» The problem
Scan the listing for the word "will", and copy out each line where it is found.

» Material for the task
__________

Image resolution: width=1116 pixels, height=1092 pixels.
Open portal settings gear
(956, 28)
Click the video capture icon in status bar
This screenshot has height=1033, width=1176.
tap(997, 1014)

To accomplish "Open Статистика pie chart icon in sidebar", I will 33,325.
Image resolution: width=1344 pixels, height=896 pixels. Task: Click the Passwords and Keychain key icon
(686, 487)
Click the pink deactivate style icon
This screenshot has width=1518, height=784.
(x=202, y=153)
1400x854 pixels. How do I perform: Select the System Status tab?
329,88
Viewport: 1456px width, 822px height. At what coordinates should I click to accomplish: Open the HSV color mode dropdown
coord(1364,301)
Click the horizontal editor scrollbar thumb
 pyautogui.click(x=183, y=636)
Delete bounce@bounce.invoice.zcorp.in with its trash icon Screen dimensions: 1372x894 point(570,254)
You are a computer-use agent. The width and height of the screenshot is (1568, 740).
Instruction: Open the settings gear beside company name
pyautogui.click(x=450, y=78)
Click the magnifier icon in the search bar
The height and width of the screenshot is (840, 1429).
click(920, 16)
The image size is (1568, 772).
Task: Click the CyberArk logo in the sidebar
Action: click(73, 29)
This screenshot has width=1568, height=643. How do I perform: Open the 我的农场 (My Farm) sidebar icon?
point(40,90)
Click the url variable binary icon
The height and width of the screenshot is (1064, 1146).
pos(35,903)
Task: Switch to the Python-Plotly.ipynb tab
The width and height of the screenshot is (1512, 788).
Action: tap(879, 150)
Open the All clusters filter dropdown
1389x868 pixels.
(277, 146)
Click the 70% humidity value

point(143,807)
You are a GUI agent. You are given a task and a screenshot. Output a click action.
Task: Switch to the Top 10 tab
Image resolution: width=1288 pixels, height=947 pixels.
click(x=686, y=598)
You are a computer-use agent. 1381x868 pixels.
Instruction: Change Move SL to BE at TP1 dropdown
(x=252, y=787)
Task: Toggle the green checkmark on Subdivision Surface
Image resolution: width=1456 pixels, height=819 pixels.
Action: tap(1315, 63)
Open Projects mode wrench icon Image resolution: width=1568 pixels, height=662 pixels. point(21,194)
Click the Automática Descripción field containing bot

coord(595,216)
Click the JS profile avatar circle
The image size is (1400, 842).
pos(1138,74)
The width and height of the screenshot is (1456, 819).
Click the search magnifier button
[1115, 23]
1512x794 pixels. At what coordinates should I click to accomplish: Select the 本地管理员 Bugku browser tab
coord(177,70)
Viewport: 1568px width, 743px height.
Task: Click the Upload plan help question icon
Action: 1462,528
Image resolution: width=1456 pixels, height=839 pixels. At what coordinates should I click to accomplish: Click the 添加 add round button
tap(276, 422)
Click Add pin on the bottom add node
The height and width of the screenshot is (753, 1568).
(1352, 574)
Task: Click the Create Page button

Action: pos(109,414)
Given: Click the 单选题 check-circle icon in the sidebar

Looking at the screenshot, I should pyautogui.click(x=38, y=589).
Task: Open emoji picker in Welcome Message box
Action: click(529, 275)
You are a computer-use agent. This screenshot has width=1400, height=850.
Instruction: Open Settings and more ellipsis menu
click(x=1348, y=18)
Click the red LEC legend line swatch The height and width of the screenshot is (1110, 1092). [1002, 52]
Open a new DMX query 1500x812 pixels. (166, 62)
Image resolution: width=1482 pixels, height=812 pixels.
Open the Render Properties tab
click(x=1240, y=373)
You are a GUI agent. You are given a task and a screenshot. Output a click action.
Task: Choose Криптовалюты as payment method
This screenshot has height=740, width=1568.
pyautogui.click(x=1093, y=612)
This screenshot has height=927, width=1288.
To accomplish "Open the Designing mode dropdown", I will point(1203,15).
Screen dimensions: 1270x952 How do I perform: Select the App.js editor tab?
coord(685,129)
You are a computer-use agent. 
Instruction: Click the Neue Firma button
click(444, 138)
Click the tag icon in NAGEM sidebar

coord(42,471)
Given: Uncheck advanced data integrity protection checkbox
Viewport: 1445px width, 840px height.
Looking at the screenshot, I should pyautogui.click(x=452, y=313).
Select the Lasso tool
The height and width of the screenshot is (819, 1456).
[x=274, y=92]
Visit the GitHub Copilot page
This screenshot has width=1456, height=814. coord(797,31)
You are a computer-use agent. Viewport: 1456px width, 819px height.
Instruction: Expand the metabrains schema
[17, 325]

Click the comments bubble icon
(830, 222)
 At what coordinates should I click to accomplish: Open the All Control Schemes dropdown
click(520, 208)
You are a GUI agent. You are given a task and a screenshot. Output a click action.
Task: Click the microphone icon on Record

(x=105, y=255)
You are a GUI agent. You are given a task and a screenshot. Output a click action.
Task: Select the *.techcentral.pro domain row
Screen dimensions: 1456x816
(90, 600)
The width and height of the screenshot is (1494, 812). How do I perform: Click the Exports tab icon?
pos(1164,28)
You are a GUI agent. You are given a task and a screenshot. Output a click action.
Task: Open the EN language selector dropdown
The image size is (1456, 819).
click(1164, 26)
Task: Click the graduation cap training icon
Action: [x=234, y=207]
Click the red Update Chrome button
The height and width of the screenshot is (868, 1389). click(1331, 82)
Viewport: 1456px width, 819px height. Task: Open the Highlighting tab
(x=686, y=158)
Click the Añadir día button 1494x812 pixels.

__________

» Result for this exercise
To accomplish "Open Статистика pie chart icon in sidebar", I will 33,325.
To accomplish "Open the Designing mode dropdown", I will point(1203,15).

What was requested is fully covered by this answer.